Die Schriftdarstellung auf dem Gerät ist wirklich sehr gut, auch Bilder werden in Graustufen gut dargestellt. Wenn man das erstmalig Display sieht, mein man, es würde sich um einen Aufkleber handeln und ist fast versucht, ihn abzuziehen.

Die englischsprachige Bedienung ist gut gelöst. Das Gerät ist einfach ins passwortgeschützte WLAN zu bringen. Über den Amazon Kindle Store gekaufte Bücher wurden ruckzuck herunter geladen und dem sofortigen Lesevergnügen stand nichts im Weg. Die herunter geladenen Bücher kann man in “Verzeichnissen” organisieren. Ich habe mir ein Verzeichnis “ungelesen” angelegt, in das ich die ungelesenen Bücher verschiebe. Nach dem Lesen verschiebe ich sie dann in ein Verzeichnis, das eine grobe thematische Zuordnung erlaubt, z. B. “Lifehacking”.

Der Duden und englischsprachige Wörterbücher werden gratis bereit gestellt. Beim Lesen eines Textes lassen sich die Wörte dann im Wörterbuch nachschlagen, indem man den Cursor vor dem betreffenden Wort platziert. Es erscheint dann am oberen oder unteren Rand der “Seite” die passende Erklärung aus dem Wörterbuch. Das “aktive” Wörterbuch kann man auf dem Kindle auswählen.
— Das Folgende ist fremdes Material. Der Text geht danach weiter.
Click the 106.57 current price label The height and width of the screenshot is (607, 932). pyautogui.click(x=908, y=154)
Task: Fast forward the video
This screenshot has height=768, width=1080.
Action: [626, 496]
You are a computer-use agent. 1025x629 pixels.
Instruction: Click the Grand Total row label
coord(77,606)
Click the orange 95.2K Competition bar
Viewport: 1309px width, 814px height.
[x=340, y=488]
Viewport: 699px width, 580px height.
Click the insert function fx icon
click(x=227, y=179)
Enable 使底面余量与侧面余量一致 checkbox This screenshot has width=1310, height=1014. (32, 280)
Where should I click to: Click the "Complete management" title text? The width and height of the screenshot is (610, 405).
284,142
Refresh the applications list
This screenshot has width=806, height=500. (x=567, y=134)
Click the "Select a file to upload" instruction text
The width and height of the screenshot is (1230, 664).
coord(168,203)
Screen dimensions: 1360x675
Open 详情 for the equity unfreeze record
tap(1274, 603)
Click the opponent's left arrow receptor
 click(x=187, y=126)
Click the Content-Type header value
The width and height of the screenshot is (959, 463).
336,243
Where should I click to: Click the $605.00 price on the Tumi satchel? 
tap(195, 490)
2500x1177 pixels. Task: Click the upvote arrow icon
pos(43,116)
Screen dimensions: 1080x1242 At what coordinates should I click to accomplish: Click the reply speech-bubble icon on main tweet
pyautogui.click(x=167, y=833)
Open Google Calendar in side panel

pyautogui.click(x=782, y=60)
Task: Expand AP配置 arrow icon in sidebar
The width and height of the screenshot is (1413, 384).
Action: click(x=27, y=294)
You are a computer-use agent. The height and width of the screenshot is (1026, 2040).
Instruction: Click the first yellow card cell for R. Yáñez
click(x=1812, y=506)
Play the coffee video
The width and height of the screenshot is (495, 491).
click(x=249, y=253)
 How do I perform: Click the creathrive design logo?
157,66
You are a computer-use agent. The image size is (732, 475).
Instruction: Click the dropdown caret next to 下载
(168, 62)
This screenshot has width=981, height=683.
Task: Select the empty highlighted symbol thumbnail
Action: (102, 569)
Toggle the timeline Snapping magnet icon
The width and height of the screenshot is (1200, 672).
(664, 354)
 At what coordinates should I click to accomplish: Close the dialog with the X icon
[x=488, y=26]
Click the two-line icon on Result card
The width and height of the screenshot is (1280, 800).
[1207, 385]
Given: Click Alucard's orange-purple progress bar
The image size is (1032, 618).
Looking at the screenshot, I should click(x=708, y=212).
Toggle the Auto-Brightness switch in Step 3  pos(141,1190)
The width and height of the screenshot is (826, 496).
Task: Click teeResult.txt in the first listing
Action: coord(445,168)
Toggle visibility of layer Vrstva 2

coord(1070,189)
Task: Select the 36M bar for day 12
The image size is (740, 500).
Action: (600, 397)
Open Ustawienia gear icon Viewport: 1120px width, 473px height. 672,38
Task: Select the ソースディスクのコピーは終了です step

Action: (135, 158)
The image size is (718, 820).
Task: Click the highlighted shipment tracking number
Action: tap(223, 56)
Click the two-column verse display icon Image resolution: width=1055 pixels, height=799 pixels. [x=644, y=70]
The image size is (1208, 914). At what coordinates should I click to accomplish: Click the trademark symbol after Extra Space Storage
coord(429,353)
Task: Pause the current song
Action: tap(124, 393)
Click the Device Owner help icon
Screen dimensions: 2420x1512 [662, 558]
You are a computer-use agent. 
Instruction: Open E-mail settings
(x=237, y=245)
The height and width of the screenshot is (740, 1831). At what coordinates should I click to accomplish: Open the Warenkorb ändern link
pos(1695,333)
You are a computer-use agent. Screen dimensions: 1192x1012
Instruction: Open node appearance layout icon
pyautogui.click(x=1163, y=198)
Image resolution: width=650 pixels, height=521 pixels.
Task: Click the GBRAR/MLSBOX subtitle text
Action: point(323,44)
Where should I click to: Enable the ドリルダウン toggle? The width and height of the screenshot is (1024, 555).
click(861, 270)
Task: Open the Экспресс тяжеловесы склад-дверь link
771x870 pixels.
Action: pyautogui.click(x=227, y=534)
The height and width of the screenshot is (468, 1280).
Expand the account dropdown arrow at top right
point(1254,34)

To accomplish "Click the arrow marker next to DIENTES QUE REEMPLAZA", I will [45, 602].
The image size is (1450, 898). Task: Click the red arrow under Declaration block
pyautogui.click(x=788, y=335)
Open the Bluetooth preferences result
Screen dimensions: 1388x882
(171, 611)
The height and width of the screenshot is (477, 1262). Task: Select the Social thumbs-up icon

Über eine Suchfunktion kann man Bücher nach Worten oder Wortfolgen durchsuchen. Dies finde ich sehr praktisch, wenn ich mir nach dem ersten Lesen die “Take-aways” zusammen stellen möchte und nur noch die betreffenden Schlüsselworte im Kopf habe.

Es ist auch möglich, in einem Buch Passagen zu markieren und zu sehen, was andere Leser markiert haben. Dies habe ich allerdings noch nicht ausprobiert.

Der Kindle Shop bietet nach eigenen Angaben 650.000 Bücher, davon 25.000 in deutscher Sprache, an. Eine Reihe von Büchern ist kostenlos oder für wenig Geld (99ct) herunterladbar, z. B. Romane von Jules Verne oder Bücher von Siegmund Freud.

Für verschiedene Betriebssysteme ist auch eine Kindle-Anwendung verfügbar, mit der das Lesen von Kindle eBook auf PCs, Macs und mobilen Geräten (z. B. iPad und Android Tablets) möglich ist. Der Buchbestand zwischen den Kindle-”Geräten” wird dabei synchronisiert.

Bis jetzt bin ich sehr zufrieden mit meinem Kindle und habe mir schon ein paar englischsprachige “Bücher” gekauft.